--- About this exercise ---
Leave the pictures out and print, word for word, the lines below from the one with "Task: Click the site info icon in address bar" through the final line.

[[ Exercise material, beginning ]]

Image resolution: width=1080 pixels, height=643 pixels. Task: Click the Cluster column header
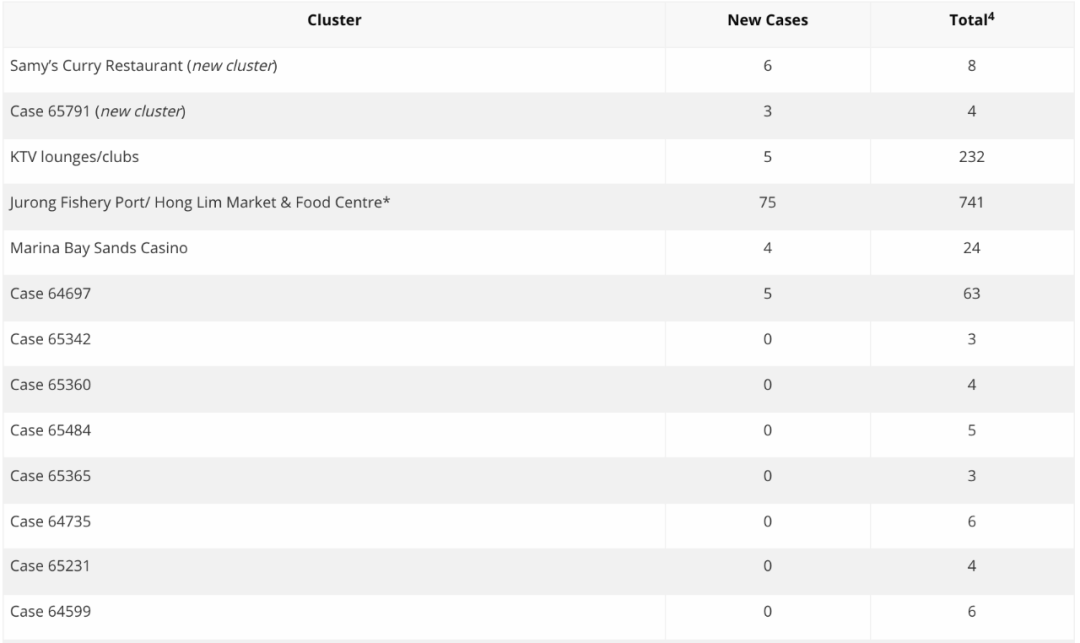point(334,21)
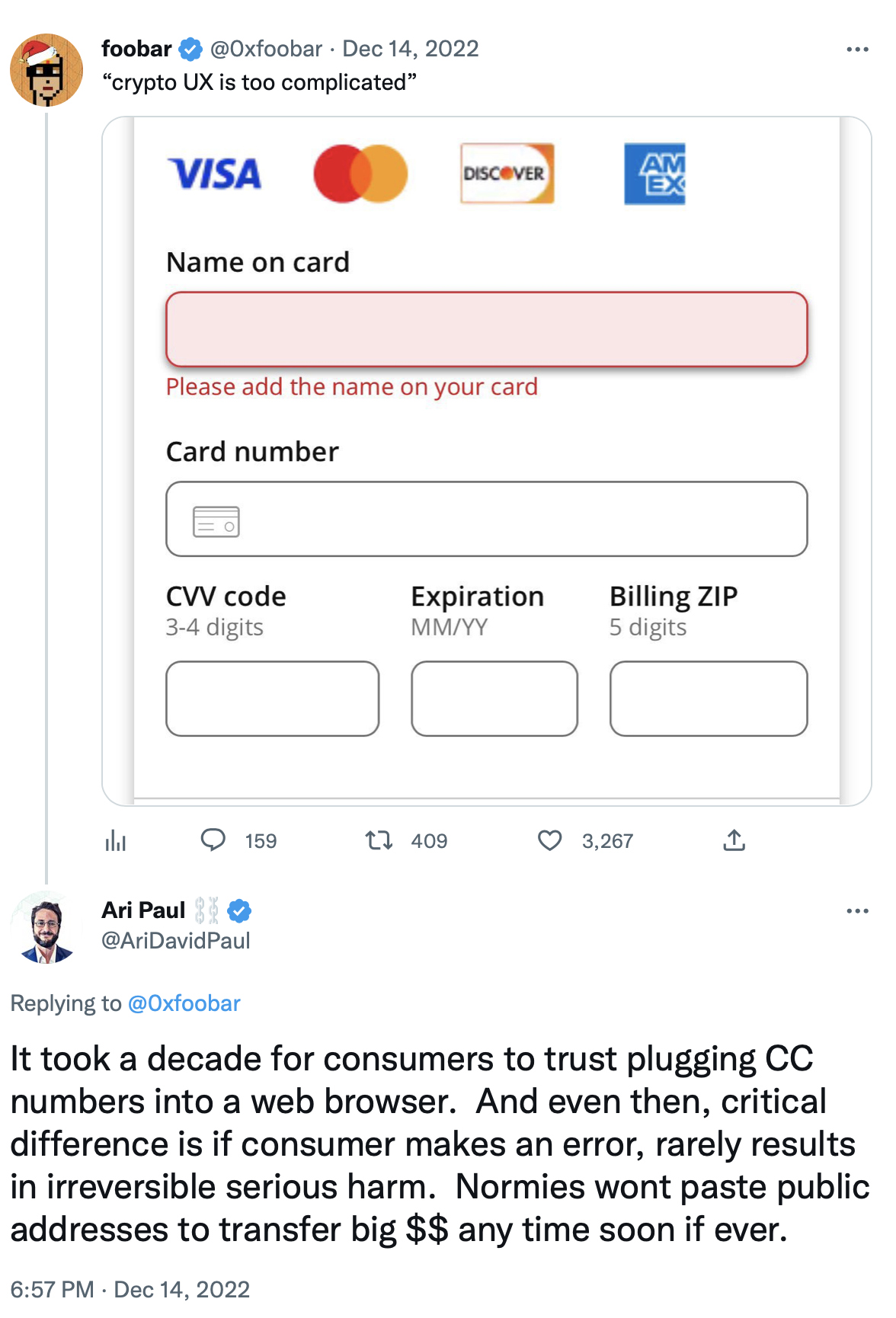Click Ari Paul's blue verified badge
The height and width of the screenshot is (1318, 896).
(x=239, y=910)
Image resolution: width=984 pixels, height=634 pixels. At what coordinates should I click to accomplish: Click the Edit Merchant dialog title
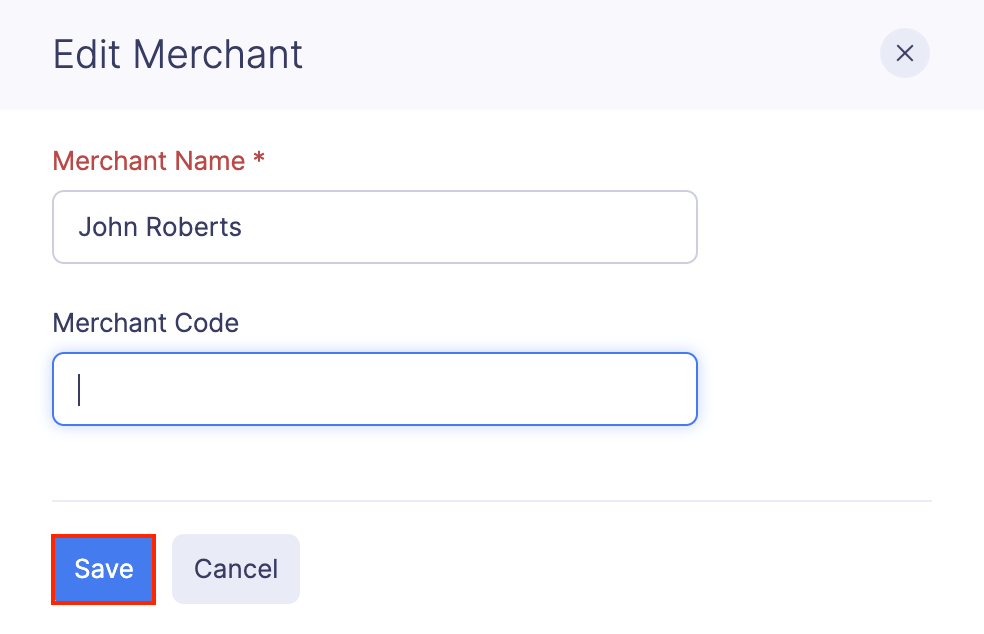tap(177, 55)
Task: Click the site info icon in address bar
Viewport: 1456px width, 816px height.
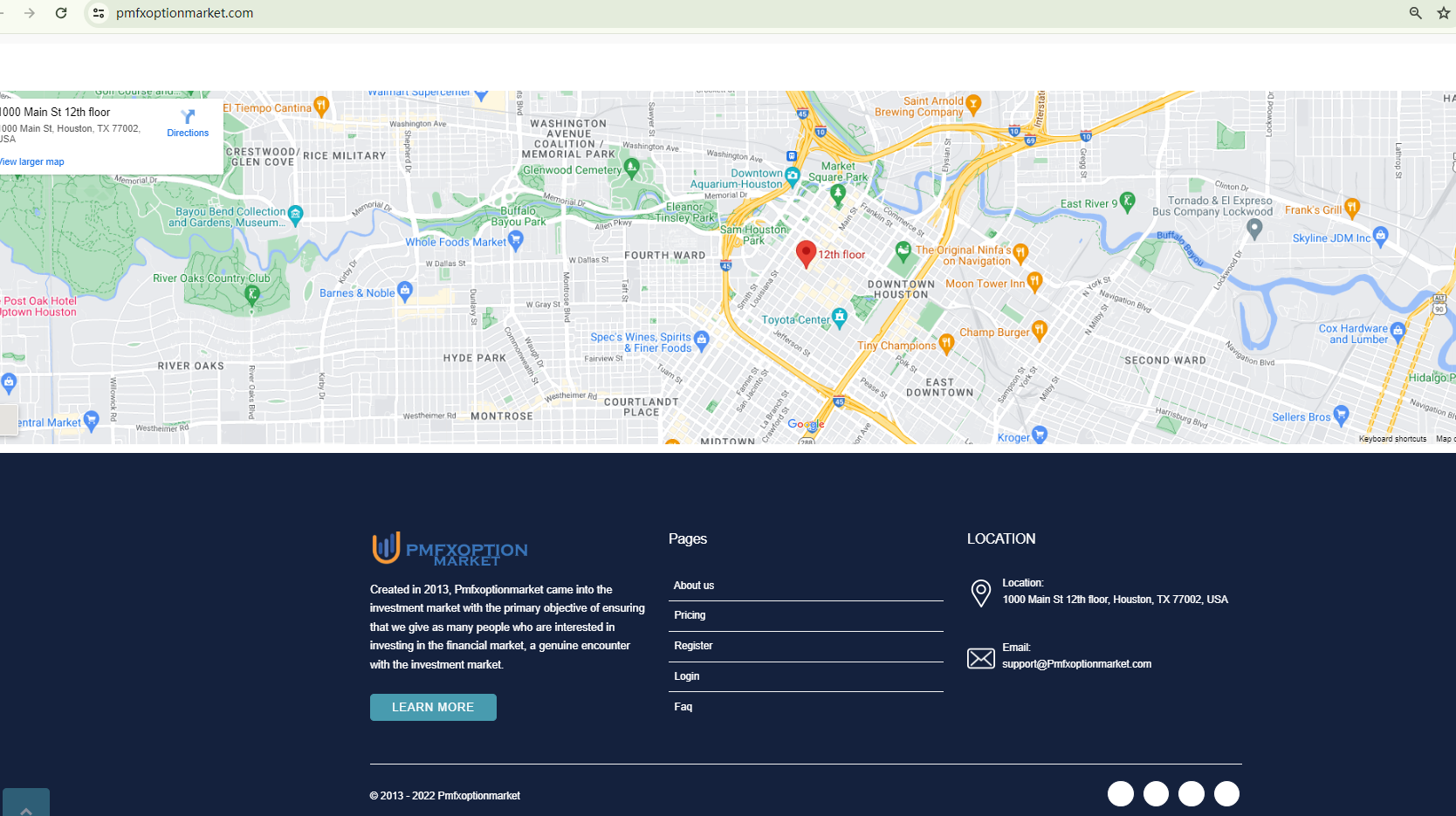Action: tap(99, 13)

[[ Exercise material, end ]]

--- Answer to the problem ---
Task: Click the site info icon in address bar
Viewport: 1456px width, 816px height.
Action: tap(99, 13)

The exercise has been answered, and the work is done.